Due to the limited number of studies within the subgroups, it was not possible to conduct a meta-regression analysis on the time factors’ effects on heart rate, blood pressure, and blood lipid levels. The forest plot only reveals certain changing trends (Fig.
5). With increasing intervention time, both heart rate and LDL-C levels significantly decreased. TC decreased more significantly as the starting time advanced. But when the starting time was earlier, a smaller reduction was observed in systolic blood pressure (SBP). These conclusions did not reach statistical significance. Lowering blood pressure after a myocardial infarction may result in impaired perfusion of target organs [
42]. The 2020 European Society of Cardiology guidelines for the management of acute coronary syndromes recommend that most individuals under 65 years of age, who are on blood pressure-lowering medications, should aim to lower their SBP to the range of 120–129 mmHg. For older patients aged 65 and above who are receiving these medications, it is generally recommended to target an SBP range of 130–139 mmHg [
37]. The earlier CR is initiated, the potential benefits for the heart may be associated with a smaller decrease in blood pressure.

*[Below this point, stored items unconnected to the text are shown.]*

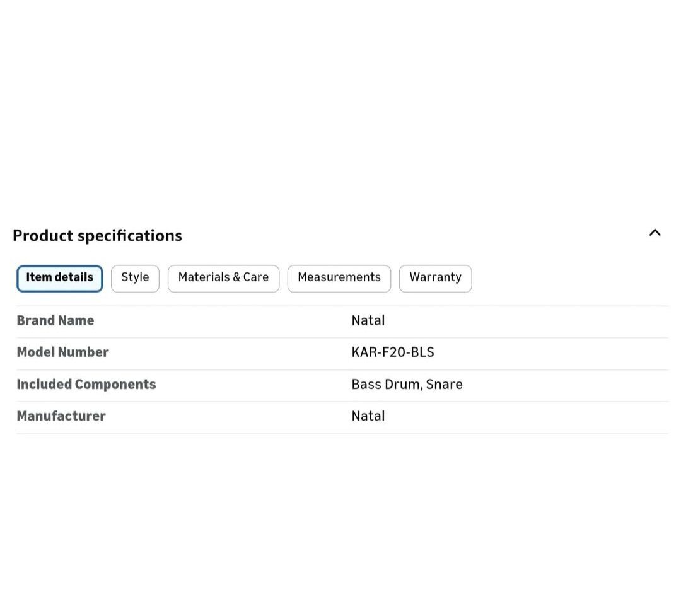Click divider between Model Number and Included Components

[x=342, y=369]
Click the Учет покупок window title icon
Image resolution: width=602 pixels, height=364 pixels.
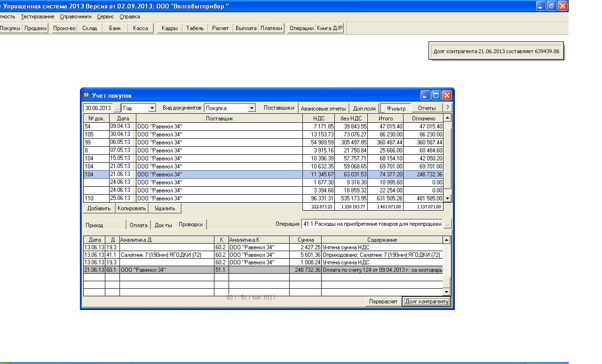(86, 95)
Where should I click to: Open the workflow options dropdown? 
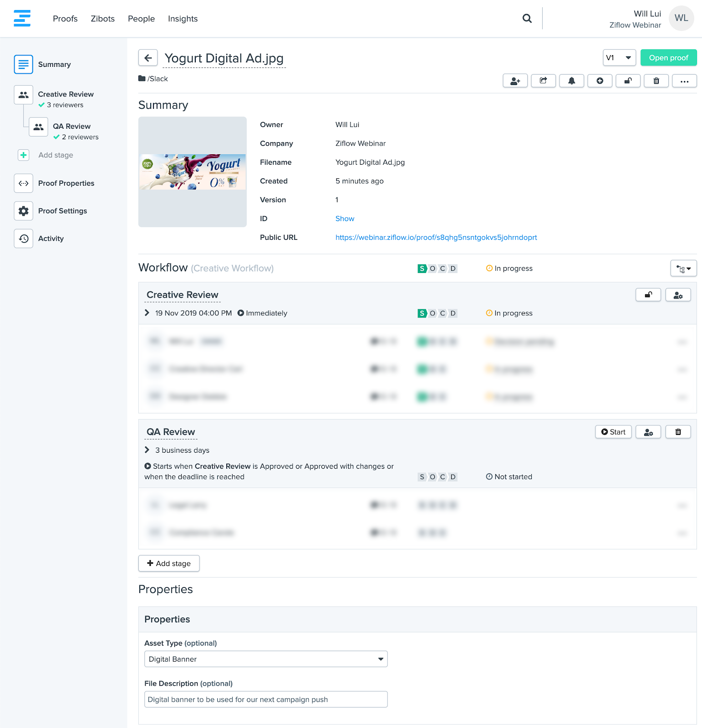683,268
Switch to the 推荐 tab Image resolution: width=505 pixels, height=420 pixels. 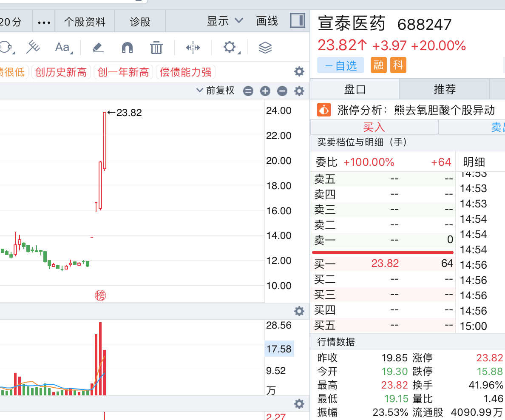pos(444,89)
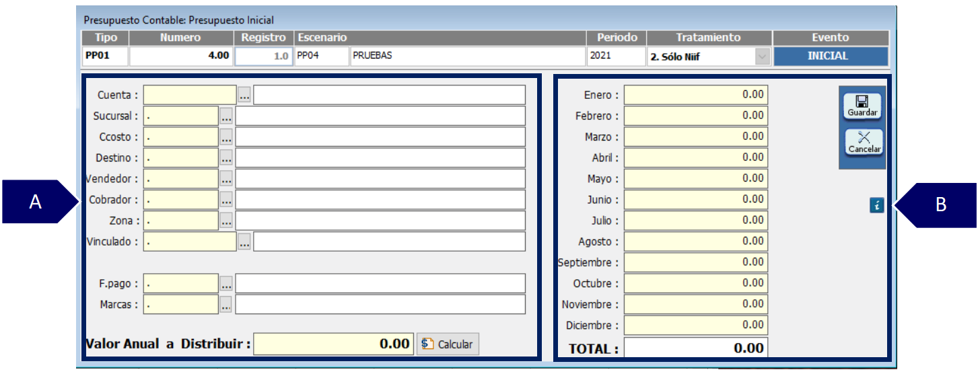Save the budget with Guardar icon
The image size is (980, 374).
862,106
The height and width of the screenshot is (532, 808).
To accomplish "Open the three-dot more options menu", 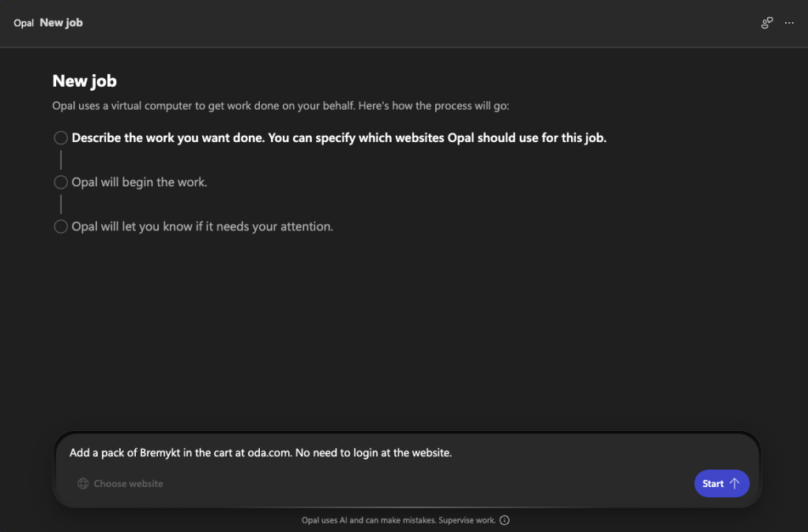I will [x=789, y=23].
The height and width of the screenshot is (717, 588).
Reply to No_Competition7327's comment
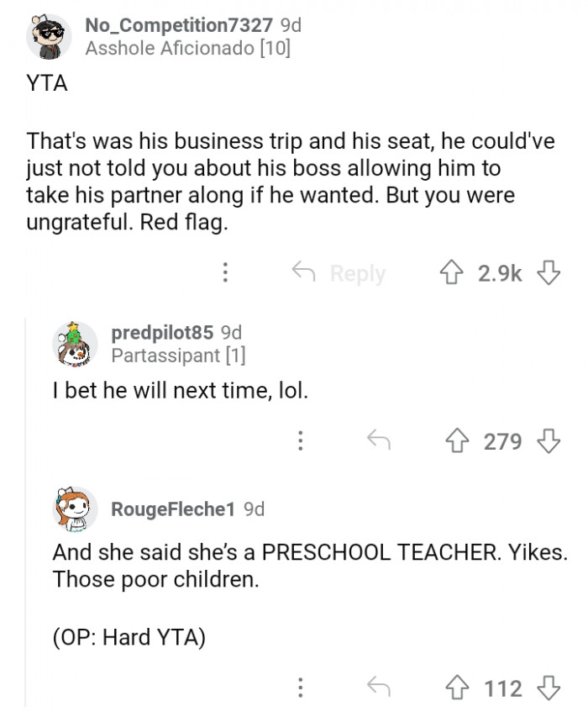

The included studies all started CR within 1 month after PCI. Short-term differences in the timing of rehabilitation initiation may not have a significant impact on the improvement of cardiac function. As a result, there is no substantial difference in the incidence of cardiovascular events due to variations in rehabilitation initiation time in the short term. It is important to recognize that CR is a comprehensive and long-term process, which can vary considerably in its specific implementation across studies due to factors such as patients’ foundational treatments, lifestyle habits and socioeconomic status. These variabilities contributed to the high heterogeneity observed in continuous variable data. The conflation of time-related factors within these variables may introduce interference when evaluating the influence of time on rehabilitation outcomes.
The prognosis of AMI is also influenced by the location and number of culprit blood vessels. Lesions in the left anterior descending (LAD) and left circumflex (LCx) were associated with higher mortality rates compared to lesions in the right coronary artery (RCA) [
43]. A study demonstrated that patients with total occlusion ST-elevation myocardial infarction (STEMI) in LAD had a higher mortality rate during a 36-month follow-up period [
44]. Patients with AMI and multivessel coronary disease have a poorer prognosis compared to individuals with single-vessel disease [
45]. Only a small portion of the included studies reported the location of culprit blood vessels. Therefore, it was not possible to explore the correlation between the location of culprit blood vessels and the outcomes of CR. However, this factor should be considered as an important influencing factor in future research.
Overall, implementation of CR following PCI in patients with AMI is beneficial. However, the timing of initiating CR within 1 month after PCI in AMI patients and the duration of CR had no significant impact on the occurrence of arrhythmia, coronary artery restenosis, angina pectoris, and the changes in LVEF, LVEDV, LVESV and 6MWT. It indicates that it is feasible for patients with AMI to commence CR within 1 month after PCI and continue long-term CR, but the time factors which impact CR are intricate and further clinical research is still needed to determine the optimal initiation time and duration of CR.